Produce an exact copy of the lines from the line that contains "Click the Price" to the end of the listing below.

**Records:**
-------------------------

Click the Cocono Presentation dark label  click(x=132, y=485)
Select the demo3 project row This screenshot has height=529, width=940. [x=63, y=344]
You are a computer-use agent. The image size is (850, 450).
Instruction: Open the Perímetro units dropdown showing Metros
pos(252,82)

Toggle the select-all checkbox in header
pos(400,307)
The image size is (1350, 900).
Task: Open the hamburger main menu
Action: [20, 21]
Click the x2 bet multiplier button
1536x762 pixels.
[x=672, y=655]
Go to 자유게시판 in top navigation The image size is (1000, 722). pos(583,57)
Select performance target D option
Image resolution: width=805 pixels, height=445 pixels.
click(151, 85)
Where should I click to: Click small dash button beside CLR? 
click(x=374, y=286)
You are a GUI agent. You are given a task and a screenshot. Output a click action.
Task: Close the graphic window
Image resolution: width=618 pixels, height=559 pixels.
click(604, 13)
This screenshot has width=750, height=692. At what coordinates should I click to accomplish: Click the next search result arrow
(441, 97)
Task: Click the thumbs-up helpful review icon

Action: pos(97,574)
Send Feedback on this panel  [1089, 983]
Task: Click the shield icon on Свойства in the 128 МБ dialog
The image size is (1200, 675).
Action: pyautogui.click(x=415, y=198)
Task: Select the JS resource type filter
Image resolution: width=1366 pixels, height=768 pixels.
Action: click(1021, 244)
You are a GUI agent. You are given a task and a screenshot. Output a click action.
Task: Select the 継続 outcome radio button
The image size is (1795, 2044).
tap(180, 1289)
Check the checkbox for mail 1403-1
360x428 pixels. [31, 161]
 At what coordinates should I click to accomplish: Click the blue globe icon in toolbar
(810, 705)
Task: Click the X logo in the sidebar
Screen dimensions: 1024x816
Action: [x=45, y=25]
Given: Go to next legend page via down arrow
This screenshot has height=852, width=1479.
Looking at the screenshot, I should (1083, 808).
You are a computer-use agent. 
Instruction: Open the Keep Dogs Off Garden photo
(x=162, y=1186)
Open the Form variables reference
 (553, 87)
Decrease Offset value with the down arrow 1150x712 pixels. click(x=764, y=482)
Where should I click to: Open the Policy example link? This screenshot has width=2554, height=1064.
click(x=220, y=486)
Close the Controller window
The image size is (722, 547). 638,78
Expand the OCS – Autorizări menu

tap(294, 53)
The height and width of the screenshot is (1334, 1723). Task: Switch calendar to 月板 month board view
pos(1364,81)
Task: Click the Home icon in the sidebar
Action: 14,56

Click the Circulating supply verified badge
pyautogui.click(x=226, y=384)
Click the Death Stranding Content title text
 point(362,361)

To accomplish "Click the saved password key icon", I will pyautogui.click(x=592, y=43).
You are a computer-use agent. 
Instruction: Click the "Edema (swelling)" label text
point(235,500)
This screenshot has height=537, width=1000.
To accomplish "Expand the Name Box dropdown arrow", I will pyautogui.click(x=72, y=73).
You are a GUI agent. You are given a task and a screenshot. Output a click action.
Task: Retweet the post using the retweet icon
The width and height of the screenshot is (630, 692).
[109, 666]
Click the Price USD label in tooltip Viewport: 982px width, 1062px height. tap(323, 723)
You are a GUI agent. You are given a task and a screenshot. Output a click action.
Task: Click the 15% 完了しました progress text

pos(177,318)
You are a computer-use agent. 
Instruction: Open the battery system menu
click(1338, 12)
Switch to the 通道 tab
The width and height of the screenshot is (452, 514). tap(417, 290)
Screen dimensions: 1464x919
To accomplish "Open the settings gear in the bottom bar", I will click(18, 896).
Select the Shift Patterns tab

-------------------------

**Exercise output:**
Click the Price USD label in tooltip Viewport: 982px width, 1062px height. tap(323, 723)
You are a GUI agent. You are given a task and a screenshot. Output a click action.
Task: Click the 15% 完了しました progress text

pos(177,318)
You are a computer-use agent. 
Instruction: Open the battery system menu
click(1338, 12)
Switch to the 通道 tab
The width and height of the screenshot is (452, 514). tap(417, 290)
Screen dimensions: 1464x919
To accomplish "Open the settings gear in the bottom bar", I will click(18, 896).
Select the Shift Patterns tab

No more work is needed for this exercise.